* **Problem description**: Present the material from its first line through the line containing "Action: 611,612" as a numbered list, omitting any blank lines.

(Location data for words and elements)
========================================

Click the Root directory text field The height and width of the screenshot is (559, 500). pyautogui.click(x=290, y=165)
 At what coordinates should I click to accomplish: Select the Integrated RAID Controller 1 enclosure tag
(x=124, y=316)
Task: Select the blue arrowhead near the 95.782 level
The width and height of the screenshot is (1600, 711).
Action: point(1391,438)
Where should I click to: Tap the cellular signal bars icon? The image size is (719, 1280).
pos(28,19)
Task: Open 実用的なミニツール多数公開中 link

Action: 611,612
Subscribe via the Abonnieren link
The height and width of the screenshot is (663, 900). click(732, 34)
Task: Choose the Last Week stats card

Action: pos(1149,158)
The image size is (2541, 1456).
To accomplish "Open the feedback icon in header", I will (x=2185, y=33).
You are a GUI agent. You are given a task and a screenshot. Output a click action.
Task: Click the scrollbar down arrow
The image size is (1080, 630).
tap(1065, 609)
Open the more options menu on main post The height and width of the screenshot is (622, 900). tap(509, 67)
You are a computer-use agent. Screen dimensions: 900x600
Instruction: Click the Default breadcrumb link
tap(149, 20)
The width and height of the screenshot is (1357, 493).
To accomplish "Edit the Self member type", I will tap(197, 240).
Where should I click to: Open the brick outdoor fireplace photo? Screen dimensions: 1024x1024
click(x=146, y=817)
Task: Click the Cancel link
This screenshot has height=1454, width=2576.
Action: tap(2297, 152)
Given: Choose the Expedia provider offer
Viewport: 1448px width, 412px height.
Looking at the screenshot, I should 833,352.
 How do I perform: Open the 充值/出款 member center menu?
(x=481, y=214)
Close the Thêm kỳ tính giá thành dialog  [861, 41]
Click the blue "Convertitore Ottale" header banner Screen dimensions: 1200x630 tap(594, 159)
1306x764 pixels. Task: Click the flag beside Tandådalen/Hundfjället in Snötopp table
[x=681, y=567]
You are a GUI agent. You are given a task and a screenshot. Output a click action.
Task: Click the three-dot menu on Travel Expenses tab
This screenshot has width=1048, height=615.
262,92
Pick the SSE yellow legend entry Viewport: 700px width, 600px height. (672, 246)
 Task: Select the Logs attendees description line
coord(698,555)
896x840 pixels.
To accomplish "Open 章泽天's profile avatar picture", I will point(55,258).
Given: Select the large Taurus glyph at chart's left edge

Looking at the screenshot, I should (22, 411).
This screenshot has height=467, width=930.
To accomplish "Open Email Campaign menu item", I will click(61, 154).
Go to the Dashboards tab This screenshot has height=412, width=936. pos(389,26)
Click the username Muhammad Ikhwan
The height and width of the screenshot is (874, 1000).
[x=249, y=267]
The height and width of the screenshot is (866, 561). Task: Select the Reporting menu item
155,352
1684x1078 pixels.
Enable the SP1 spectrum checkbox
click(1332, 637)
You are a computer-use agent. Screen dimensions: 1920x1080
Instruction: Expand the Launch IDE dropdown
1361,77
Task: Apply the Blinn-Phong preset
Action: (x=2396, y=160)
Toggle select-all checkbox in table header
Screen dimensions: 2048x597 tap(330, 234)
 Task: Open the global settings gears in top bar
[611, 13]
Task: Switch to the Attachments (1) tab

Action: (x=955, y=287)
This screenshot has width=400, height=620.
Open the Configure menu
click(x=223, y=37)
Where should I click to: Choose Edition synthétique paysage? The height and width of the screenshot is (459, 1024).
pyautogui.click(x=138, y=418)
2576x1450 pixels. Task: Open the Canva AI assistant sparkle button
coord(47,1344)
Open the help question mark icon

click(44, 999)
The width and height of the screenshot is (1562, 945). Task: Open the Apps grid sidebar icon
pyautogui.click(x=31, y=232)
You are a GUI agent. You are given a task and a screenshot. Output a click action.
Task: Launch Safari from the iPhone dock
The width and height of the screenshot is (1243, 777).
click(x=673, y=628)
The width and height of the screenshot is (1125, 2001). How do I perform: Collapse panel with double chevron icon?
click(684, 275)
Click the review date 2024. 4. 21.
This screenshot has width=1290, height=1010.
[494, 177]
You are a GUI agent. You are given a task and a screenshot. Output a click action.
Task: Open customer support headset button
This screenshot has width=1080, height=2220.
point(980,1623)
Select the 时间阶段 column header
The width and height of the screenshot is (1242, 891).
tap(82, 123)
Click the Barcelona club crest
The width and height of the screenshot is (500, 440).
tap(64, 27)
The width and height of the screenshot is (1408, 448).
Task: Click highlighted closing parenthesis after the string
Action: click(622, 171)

========================================

* **The solution**:
1. Click the Root directory text field The height and width of the screenshot is (559, 500). pyautogui.click(x=290, y=165)
2.  At what coordinates should I click to accomplish: Select the Integrated RAID Controller 1 enclosure tag
3. (x=124, y=316)
4. Task: Select the blue arrowhead near the 95.782 level
5. The width and height of the screenshot is (1600, 711).
6. Action: point(1391,438)
7. Where should I click to: Tap the cellular signal bars icon? The image size is (719, 1280).
8. pos(28,19)
9. Task: Open 実用的なミニツール多数公開中 link
10. Action: 611,612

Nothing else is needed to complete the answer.